Ray Optics and Heat Transfer Analysis of a Curved Fresnel Lens Heater for a Desalination System
Seawater can be converted into fresh water using solar energy. This is as an easy, suitable and green solution method to obtain heat for desalination. It is possible to concentrate the sunlight heat flux onto a small focal area by using a Fresnel lens. When the focal area is correctly located to an evaporation chamber, the obtained heat from the sun can significantly increase the temperature, and therefore evaporate the water, separating the salt. This water steam can be condensed to produce fresh water for human consumption.This project is about developing an efficient and portable solar technology desalination to obtain drinking water. The heater system has an internal core to act as the energy supplier for the chamber. The design and size of the core is determined by the amount of heat that it can transport and distribute to the chamber, where a uniform distribution of the heat is an important aspect. A 70 cm diameter curved PMMA Fresnel lens is used to heat the core of the water heater. The receiver focal plane that concentrates the heat from incoming sunlight has a diameter of 10 cm. The entire system was set to work at ambient temperature. From the Material Library copper was selected for the receiver, core and chamber and PMMA for the lens. The rod has of 52 cm height.

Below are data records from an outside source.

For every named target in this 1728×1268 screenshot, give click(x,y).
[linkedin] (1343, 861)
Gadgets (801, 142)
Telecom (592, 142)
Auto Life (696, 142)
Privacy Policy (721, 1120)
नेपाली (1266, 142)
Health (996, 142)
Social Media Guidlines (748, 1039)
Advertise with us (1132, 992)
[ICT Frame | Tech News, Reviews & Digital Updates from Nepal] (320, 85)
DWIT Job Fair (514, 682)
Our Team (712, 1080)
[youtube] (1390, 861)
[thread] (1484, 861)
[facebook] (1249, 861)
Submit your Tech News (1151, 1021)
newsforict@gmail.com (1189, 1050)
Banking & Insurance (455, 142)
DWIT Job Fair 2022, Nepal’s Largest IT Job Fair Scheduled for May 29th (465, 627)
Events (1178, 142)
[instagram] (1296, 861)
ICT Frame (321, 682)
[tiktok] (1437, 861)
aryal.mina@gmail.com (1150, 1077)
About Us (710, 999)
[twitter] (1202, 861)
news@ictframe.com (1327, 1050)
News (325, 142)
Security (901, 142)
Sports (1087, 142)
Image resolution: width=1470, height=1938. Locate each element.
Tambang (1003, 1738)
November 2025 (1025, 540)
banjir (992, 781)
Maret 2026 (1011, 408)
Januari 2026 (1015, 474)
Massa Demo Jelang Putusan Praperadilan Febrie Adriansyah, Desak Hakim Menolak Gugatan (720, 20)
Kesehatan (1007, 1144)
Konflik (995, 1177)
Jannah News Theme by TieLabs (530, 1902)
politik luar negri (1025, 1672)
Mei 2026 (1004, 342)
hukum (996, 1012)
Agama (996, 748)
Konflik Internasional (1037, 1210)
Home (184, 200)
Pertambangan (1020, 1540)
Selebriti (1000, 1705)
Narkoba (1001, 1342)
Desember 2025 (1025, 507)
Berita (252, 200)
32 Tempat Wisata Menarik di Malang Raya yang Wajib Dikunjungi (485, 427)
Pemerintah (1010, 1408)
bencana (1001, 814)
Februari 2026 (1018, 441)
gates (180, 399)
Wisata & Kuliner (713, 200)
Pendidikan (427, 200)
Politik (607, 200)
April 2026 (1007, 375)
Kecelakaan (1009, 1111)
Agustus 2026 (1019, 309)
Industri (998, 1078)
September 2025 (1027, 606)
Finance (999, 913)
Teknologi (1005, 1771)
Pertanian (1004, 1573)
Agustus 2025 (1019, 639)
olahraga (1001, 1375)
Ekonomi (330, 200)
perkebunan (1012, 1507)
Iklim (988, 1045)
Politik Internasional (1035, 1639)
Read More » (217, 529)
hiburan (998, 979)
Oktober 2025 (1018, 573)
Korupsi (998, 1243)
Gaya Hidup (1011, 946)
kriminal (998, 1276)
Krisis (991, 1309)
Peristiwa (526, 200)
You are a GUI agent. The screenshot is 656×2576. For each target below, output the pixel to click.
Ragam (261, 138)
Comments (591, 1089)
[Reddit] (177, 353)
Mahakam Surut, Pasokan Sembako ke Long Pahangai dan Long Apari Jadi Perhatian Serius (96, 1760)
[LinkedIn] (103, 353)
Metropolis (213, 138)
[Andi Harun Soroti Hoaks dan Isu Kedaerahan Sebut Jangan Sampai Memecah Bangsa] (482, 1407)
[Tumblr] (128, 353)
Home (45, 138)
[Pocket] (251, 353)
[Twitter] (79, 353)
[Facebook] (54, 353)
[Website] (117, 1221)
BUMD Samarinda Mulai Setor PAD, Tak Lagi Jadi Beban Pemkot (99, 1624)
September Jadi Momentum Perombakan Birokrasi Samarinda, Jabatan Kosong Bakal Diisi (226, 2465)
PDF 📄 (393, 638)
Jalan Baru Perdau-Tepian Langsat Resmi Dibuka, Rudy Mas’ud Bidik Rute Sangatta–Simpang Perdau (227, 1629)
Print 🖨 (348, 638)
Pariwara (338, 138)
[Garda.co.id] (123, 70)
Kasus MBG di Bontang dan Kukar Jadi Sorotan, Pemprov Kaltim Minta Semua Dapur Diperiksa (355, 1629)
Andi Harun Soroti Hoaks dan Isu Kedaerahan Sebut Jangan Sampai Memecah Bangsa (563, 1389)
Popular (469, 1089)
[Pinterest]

In order to analyze and test this project, a simulation using COMSOL Multiphysics® was used. Parts were drawn into COMSOL®, and the Fresnel lens was imported as STL file. Extremely Fine Free Tetrahedral mesh size was used for the receiver's surface and for the lens. Applying the Heat Transfer in Solids interface, from the Fluid Flow and Heat Transfer Modules, it was possible to simulate heat propagation and distribution in the system. Different Heat Fluxes were defined for each part. A Gaussian Pulse function was used to simulate the sunrays energy on the receiver. With Ray Optics Module, using the Geometrical Optics interface, it was possible to control ray trajectories. Features as Illuminated Surface, Wall and Ray Termination were also set up. The studies used were Time Dependent (4 hs) and Ray Tracing.
The current results are that the maximum and minimum temperatures obtained are 1092 K and 612 K, respectively. The Gaussian Function value was of 1.8E-5.
This project will continue to model applying Ray Heating with Bidirectionallly Coupled Ray Tracing, a STOP Analysis, plotting Spot Diagrams which shows the intersection points of rays with the surface and Electromagnetic Waves Beam Envelopes interface. Additionally, the same analysis will be performed for the Flat Fresnel lens.